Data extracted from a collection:
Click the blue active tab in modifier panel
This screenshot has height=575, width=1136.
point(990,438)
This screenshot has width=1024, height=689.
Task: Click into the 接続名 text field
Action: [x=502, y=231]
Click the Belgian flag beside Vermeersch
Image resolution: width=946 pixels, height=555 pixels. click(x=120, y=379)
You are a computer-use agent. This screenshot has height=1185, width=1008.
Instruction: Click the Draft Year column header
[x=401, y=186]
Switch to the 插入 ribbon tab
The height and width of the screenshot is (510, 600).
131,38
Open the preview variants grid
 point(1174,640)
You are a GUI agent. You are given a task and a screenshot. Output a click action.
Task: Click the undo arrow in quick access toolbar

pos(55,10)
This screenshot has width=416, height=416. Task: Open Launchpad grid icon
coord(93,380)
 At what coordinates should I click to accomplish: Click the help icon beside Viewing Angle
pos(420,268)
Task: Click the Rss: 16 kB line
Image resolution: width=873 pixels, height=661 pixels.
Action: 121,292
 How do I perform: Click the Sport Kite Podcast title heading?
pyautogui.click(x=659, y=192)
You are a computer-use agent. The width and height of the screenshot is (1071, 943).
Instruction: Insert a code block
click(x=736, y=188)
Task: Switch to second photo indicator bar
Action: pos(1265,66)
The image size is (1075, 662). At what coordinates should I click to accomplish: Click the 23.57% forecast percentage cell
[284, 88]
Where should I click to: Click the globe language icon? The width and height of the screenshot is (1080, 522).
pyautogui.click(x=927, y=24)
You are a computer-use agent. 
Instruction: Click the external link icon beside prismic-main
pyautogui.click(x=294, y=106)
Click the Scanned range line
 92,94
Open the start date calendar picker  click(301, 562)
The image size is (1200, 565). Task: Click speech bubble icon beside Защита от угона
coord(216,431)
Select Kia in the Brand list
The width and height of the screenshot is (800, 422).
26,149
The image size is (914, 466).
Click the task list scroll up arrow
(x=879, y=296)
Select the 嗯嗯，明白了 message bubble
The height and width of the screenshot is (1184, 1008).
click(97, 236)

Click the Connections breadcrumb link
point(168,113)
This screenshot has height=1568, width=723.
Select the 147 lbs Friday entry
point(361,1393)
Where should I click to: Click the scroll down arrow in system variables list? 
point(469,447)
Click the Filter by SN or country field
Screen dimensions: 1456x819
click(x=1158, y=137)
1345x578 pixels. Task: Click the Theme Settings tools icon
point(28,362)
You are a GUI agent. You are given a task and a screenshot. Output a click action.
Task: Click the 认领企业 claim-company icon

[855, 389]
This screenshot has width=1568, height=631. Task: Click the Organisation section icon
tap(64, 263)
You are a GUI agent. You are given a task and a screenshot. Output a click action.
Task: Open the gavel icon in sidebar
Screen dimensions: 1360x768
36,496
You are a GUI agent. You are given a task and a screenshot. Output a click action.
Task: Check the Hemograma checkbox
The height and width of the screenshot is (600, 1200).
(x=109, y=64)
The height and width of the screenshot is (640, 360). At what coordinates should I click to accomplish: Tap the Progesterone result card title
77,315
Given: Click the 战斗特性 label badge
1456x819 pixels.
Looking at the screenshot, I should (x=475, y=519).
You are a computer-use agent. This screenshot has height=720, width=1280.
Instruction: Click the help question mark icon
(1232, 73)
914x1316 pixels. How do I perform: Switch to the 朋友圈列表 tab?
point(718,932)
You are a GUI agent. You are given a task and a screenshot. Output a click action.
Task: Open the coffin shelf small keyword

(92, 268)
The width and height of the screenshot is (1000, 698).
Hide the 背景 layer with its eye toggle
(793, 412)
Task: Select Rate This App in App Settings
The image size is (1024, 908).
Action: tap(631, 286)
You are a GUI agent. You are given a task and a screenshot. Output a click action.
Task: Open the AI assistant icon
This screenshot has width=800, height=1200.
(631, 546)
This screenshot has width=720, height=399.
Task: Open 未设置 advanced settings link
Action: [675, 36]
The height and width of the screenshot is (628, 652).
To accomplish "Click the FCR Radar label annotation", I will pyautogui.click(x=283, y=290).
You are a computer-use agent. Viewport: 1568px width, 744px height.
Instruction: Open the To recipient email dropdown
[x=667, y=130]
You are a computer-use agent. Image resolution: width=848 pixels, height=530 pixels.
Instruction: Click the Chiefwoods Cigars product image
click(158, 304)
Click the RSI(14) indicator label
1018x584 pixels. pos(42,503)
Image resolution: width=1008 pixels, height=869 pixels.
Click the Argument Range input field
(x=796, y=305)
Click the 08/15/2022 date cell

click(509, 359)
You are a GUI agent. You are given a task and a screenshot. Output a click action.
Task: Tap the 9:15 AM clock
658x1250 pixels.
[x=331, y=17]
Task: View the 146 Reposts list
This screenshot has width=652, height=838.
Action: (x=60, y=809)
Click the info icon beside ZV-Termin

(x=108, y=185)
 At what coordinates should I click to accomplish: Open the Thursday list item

■ **TASK REQUIREMENTS**: Print the lines above from the one with "Task: Click the undo" through the one with "Task: Click the Rss: 16 kB line", both included, exactly as written and nothing more.

■ **REPLY**:
Task: Click the undo arrow in quick access toolbar

pos(55,10)
This screenshot has width=416, height=416. Task: Open Launchpad grid icon
coord(93,380)
 At what coordinates should I click to accomplish: Click the help icon beside Viewing Angle
pos(420,268)
Task: Click the Rss: 16 kB line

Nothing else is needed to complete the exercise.